- **Prompt**
According to the commit page below, what does this change enable?

- **Document extract**

══════════════════════════════

[quant] Enable jit tracing on quantizable LSTM (resubmission) (#64638)

author Zafar Takhirov <zaf@fb.com>

Wed, 8 Sep 2021 20:32:29 +0000 (13:32 -0700)

committer Facebook GitHub Bot <facebook-github-bot@users.noreply.github.com>

Wed, 8 Sep 2021 20:34:18 +0000 (13:34 -0700)
author Zafar Takhirov <zaf@fb.com>
Wed, 8 Sep 2021 20:32:29 +0000 (13:32 -0700)
committer Facebook GitHub Bot <facebook-github-bot@users.noreply.github.com>
Wed, 8 Sep 2021 20:34:18 +0000 (13:34 -0700)
diff --git a/test/quantization/core/test_quantized_op.py b/test/quantization/core/test_quantized_op.py

index 49b7c96..6275174 100644 (file)

══════════════════════════════

- **Data**
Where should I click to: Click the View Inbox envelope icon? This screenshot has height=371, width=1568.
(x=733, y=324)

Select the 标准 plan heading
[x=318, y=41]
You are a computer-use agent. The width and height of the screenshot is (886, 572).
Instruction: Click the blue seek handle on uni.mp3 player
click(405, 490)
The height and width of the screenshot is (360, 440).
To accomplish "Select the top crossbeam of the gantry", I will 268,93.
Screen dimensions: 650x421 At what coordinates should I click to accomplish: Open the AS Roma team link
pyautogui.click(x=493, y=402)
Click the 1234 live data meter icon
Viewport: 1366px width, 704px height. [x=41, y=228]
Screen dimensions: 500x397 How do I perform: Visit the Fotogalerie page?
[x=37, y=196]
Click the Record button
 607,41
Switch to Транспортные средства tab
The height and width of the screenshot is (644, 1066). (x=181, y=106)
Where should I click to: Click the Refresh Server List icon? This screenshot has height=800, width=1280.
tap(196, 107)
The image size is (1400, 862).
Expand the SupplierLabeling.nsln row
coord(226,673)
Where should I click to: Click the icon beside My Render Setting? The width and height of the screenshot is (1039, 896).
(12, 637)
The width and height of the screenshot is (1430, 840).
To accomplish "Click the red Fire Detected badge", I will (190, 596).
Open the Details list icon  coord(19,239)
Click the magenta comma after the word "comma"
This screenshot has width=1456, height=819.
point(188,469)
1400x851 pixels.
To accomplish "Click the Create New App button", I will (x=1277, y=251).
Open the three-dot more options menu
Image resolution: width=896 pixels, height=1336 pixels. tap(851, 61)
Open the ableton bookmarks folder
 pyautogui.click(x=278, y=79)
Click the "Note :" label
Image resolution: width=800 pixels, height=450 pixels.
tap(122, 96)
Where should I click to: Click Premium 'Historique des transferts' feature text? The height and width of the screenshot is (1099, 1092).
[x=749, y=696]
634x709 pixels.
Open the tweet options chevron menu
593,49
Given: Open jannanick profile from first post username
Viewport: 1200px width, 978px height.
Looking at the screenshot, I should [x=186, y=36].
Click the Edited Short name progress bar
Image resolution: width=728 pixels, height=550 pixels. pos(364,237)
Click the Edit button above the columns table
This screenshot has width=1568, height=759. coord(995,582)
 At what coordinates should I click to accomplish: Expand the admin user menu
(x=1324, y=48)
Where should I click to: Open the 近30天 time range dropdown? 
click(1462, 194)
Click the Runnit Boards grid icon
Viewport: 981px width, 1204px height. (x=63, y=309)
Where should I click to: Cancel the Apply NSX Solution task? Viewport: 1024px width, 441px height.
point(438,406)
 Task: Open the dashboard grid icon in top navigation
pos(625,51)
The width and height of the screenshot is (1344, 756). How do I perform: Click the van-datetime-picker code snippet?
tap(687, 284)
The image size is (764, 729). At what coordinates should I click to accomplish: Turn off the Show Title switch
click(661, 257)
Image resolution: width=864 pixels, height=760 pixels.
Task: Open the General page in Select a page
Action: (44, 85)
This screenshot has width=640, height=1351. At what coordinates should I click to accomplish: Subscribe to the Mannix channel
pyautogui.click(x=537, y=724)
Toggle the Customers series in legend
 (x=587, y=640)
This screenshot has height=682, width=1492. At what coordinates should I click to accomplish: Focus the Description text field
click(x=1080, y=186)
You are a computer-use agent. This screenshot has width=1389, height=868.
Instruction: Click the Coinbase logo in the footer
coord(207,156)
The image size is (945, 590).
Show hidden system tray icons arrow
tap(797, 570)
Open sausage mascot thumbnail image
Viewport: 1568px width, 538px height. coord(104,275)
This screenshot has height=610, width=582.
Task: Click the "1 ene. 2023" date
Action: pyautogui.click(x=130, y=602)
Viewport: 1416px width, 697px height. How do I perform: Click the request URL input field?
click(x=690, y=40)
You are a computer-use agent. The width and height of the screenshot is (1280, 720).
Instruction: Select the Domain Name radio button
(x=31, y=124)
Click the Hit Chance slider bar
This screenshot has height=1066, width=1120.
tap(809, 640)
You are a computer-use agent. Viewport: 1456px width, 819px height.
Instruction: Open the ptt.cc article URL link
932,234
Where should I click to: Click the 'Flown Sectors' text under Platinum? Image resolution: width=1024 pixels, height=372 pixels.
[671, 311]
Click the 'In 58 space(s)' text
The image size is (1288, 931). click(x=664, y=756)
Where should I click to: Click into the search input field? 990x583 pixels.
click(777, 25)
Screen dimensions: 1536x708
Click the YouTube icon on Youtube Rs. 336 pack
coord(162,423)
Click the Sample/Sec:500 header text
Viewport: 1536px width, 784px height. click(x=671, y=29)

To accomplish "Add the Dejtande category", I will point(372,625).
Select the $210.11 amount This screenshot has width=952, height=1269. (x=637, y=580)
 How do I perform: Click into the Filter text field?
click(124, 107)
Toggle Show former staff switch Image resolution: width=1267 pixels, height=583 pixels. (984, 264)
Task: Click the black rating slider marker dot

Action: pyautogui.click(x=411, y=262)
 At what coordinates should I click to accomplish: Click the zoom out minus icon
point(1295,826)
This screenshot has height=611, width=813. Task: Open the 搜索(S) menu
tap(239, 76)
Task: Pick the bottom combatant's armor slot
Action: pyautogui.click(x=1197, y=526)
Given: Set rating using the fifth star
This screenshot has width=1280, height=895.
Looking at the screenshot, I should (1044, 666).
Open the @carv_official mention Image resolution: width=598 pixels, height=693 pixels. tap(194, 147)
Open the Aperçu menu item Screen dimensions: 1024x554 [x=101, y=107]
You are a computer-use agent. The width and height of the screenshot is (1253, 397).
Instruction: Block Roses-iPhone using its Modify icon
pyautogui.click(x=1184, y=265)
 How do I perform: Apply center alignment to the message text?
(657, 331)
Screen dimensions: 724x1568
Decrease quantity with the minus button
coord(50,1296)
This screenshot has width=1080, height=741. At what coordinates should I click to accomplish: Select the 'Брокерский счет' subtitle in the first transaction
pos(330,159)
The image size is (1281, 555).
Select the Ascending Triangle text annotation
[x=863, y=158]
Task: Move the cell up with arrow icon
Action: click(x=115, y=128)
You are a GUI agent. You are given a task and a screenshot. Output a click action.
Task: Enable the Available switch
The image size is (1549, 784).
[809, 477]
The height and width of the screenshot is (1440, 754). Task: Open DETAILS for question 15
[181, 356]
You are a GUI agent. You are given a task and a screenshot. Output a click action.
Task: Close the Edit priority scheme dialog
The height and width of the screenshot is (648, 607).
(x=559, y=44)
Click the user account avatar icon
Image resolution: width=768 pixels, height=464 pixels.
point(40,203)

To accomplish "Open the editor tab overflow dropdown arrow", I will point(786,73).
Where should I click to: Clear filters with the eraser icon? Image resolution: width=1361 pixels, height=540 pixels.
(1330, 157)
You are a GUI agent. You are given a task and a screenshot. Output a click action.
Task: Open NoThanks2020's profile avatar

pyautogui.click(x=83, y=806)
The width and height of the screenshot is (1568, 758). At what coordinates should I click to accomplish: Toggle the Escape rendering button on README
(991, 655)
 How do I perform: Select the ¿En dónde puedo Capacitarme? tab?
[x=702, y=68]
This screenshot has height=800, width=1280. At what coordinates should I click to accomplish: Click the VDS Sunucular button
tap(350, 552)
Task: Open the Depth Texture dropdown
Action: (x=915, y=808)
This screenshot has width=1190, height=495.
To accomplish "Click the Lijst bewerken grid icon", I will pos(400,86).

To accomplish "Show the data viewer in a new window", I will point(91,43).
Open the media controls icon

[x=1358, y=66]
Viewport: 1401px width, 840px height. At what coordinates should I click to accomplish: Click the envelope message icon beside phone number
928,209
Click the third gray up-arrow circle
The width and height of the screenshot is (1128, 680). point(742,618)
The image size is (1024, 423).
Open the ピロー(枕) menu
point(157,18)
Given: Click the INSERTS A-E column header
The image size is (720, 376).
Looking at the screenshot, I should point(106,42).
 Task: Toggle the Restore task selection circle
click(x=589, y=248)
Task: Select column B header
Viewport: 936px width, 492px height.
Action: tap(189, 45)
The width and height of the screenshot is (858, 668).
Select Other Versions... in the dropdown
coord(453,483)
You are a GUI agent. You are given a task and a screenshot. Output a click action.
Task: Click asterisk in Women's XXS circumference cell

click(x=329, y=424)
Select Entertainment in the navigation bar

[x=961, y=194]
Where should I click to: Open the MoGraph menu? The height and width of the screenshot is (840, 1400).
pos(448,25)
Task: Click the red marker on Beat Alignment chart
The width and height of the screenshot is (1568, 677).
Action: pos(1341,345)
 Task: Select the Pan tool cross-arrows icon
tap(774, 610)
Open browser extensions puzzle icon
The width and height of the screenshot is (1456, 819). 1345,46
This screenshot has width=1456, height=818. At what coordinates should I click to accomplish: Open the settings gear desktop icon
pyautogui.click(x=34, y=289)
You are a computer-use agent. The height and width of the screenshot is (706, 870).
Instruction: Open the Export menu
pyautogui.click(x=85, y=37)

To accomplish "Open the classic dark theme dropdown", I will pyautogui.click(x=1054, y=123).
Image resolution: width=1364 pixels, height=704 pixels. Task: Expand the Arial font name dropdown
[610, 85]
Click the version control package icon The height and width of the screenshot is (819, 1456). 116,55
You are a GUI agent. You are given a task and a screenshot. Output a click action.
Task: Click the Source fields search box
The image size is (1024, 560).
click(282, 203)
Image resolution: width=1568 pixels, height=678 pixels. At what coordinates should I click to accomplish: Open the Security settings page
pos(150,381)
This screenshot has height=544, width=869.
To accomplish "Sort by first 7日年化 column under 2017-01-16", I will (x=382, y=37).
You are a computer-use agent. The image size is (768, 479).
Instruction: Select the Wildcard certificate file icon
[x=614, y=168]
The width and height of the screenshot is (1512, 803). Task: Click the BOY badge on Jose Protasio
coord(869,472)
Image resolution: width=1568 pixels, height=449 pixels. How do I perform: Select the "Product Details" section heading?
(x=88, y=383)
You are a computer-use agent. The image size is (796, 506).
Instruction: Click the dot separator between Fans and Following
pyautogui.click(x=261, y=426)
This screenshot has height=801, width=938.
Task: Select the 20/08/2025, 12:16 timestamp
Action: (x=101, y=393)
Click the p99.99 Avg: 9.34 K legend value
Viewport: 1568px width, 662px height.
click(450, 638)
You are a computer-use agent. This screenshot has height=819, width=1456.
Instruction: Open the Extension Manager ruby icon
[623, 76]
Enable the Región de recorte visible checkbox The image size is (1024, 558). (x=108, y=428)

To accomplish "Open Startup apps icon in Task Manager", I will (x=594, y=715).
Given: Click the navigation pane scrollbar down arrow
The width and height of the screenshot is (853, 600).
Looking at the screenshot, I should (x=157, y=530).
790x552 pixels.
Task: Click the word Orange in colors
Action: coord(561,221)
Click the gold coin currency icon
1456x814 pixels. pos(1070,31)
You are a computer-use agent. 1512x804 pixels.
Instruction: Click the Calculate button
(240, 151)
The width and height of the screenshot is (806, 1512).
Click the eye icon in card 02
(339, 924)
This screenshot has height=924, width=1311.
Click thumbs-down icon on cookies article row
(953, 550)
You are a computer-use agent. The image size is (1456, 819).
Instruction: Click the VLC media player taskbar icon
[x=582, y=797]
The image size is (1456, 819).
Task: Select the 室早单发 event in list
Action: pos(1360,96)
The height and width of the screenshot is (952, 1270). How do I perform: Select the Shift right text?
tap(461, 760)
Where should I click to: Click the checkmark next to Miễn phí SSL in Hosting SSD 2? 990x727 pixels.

══════════════════════════════

- **Problem solution**
JIT tracing on quantizable LSTM.